Search This Blog

Monday, December 14, 2009

A Writer’s Gift: The Personal Letter


I am still thinking about the gift of hand-written letters. Inspired by Patty Digh’s blog, 37 Days, one year during the Lenten season I decided to write a letter a day to someone who had influenced my life in a meaningful way. The act of thinking about significant people in my life and writing out just what it was about them that impacted my life was both inspiring and humbling. I never sent those letters and that isn’t really the point: perhaps the whole purpose of that exercise was the message it held for me, for it brought me back to my core values and put me back on a very specific path in my life.

The gift of writing extends far beyond our original intent and far beyond both the writer and the reader. One of my personal treasures is a hand-written letter from Jesse McAnally to Eliza Potts during the Civil War.

Eliza Potts was my grandmother’s grandmother and Jesse McAnally was her father. That’s four and five generations before me. The content in the letter is not particularly profound, but it’s endurance through all these generations is. That letter is a witness to family love; it is a record of the details of living during the Civil War; it is evidence that my ancestors are in fact the stuff I am made of; and it is a piece of genuine communication between two people.
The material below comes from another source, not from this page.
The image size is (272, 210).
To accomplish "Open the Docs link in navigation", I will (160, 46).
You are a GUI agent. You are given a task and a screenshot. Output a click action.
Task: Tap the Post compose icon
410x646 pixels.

Our means of communication are so sophisticated today and really, quite impressive. But I wonder what aspect of this technology will be witness to five generations from now of who we were and how we lived? A hand-written letter provides a piece of soul and spirit that just doesn’t come across in electronic devices. A hand-written letter demonstrates characteristics and nuances that are found in the unique shape of the letters and even in the energy absorbed by the paper. I believe in these things; I do.

3 comments:

  1. River,
    This is absolutely beautiful! I love the way you wrote it--and I love the sentiment too. Also, the idea of sending out a letter every day to someone who has impacted your life fits in with some of the ideas I've been pondering. Now I just need to take action! Maybe we could challenge our group to do something like this in the new year.

    ReplyDelete
  2. Great idea, Linda,let's talk about it at the rock painting event.

    ReplyDelete
  3. I love this.

    Thank you for taking the time to leave me a comment on One Person, Every Day. As you could see, I'm in a slump! I got behind. I really, really, really miss it. You have inspired me to post tomorrow--no matter what. THANK YOU!